Myriam Bouchard
Le Quotidien
Myriam Bouchard

Le deuil blanc d’un grand amour

COURRIER DU LECTEUR / Bonjour, La crainte de perdre mon amour après 55 ans de mariage passionné m’amène à être en réflexion. Voici le pourquoi de mon stress, mon angoisse et mon insécurité envers la vie.

Depuis un an, mon épouse est atteinte de la maladie d’Alzheimer et est placée dans un CHSLD, pour ne plus jamais en ressortir. Ce n’est plus mon épouse. Mon amour est toujours existant et je lui dois beaucoup. Si j’ai réussi ma vie, c’est bien grâce à elle. Vous comprendrez alors que j’ai eu tout un choc, nécessitant même une hospitalisation, et divers suivis pour ma santé mentale. [...]

Avec l’aide et les conseils de divers professionnels, j’ai brisé mon isolement, qui me rendait prisonnier de mon corps. J’ai connu une autre personne. […] Une personne au grand coeur, capable de partage et ayant une belle personnalité. Elle est sensible à ma souffrance.

Mais mon épouse, c’est ma vie. Mon point d’arrêt concerne la culpabilité et les remords que je ressens. Je vis ce moment sans la délaisser, en étant très attentif à ses demandes […] bien que nos accolades physiques et rapprochements intimes n’aient rien à voir avec autrefois. J’ai pitié en la voyant dans cet état.

Madame Myriam, j’ai besoin de votre aide pour savoir si c’est bien ou mal d’avoir cette nouvelle démarche avec cette personne. Je me sens perdu dans ce chemin de vie future. […]

CHRONIQUE / Comment ne pas avoir la larme à l’oeil devant votre réalité ô combien poignante, mais surtout injuste et hors de contrôle ?

La maladie dégénérative et cognitive amène son lot de « dommages collatéraux » pour l’entourage immédiat de la personne atteinte. Parfois, les proches souffrent davantage que cette dernière.

Boucler une relation amoureuse avec l’être cher, c’est extrêmement difficile lorsque celui-ci est encore présent, mais autrement, pas pour le mieux. 

Faire le deuil blanc d’une personne vivante est une épreuve terrible pour vous, cher monsieur.
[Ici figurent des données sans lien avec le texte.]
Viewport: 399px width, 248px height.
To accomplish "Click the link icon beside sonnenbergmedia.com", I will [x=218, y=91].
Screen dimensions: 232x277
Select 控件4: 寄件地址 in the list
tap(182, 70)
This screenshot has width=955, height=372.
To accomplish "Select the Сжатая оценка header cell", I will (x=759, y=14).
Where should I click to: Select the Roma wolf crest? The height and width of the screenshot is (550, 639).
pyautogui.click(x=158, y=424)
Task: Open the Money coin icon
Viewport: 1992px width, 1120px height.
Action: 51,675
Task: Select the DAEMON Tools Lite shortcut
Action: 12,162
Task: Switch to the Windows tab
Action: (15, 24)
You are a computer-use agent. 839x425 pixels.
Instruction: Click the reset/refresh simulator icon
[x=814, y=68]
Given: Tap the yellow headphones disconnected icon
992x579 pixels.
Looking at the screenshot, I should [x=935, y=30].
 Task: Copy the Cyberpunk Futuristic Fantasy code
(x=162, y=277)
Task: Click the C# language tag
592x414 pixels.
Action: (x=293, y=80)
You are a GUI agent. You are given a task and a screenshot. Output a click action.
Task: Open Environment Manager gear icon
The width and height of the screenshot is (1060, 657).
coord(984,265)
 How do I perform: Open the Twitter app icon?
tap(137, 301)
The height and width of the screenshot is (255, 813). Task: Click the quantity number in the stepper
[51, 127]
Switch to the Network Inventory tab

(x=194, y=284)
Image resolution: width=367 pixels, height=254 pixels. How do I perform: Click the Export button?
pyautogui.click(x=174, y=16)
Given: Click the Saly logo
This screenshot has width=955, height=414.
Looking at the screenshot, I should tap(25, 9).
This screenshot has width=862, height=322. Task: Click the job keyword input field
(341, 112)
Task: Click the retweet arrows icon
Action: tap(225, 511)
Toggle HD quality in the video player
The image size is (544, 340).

Être en amour avec votre épouse, telle qu’elle est, en voilà une chose. Être en amour avec ce qu’elle a été, ce qu’elle représente, les souvenirs qu’elle évoque, son rôle de mère, de conjointe, de partenaire de vie des 54 dernières années, c’est une autre affaire. 

Il faut que vous compreniez que votre souffrance se rapporte davantage au passé qu’au présent.

Bien que difficile et nécessitant du support et de l’aide, vient le temps de penser maintenant à vous afin de préserver à la fois votre santé mentale et physique, de même que l’aspect relationnel, émotionnel, sentimental, physique et psychologique qu’impose la sexualité.

De ce fait, permettez-moi de vous donner ma bénédiction sur cette nouvelle relation, qui n’a rien à voir avec une forme d’adultère, de trahison ou de lâcheté. J’y vois une façon, pour vous, de cheminer, d’aller vers l’avant. Tout comme elle, la vie vous force à être un époux différent. Comme le nomme si bien la société d’Alzheimer : accepter les pensées paradoxales permet d’explorer les nombreuses ambiguïtés qu’entraîne la maladie et d’apprendre à les supporter. Il n’y a rien de plus normal, dans votre situation, que d’avoir tantôt le sentiment d’être marié, tantôt non. Il n’y a pas d’autres choix que de vivre avec et de continuer... autrement.

Puisque je lis entre vos lignes le courage dont vous êtes capable, je vous invite à poursuivre vos accompagnements avec divers professionnels. 

Je sollicite également votre réseau social pour vous écouter, vous occuper et vous divertir ! 

Je vous souhaite une belle nouvelle vie amoureuse. 

Avec votre épouse, pas si loin, à vos côtés, à sa façon.